In contrast to budding yeast, kinetochores of other eukaryotes bind multiple microtubules (about 20 in humans)8. These larger kinetochores must coordinate all these microtubules and also deal with incorrect attachments in which microtubules from opposite spindle poles connect to a single kinetochore (termed ‘merotely’)9. Another study10, in this month's Nature Cell Biology, found that Aurora B does not merely detach syntelic kinetochores from microtubules in vertebrates — it orchestrates the coordinated disassembly of all the microtubules that are bound to each kinetochore, so that the syntelically oriented chromosomes move towards the spindle poles before they are bi-oriented.
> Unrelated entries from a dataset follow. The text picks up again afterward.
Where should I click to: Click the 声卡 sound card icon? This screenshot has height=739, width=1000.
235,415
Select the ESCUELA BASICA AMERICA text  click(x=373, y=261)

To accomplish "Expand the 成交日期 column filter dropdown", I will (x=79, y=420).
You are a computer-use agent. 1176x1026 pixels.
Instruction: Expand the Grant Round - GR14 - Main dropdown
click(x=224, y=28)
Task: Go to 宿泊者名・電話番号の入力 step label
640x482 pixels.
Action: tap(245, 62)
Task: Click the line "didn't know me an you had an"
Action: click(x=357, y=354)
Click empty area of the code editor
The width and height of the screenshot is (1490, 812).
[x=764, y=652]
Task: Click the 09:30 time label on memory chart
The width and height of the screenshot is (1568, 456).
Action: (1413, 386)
Although sister kinetochore geometry seems to be dispensable in budding yeasts with their single-microtubule-connected kinetochores, it could contribute to reducing merotely, as implied by the conservation of this aspect of chromosome architecture throughout eukaryotic evolution. Tackling the extra dimension that the multiplicity of microtubule-binding sites at kinetochores introduces will undoubtedly be another brain-teaser — and a particularly important one, too, because the loss of a single chromosome can be lethal, and aberrant numbers of chromosomes can contribute to birth defects and cancer.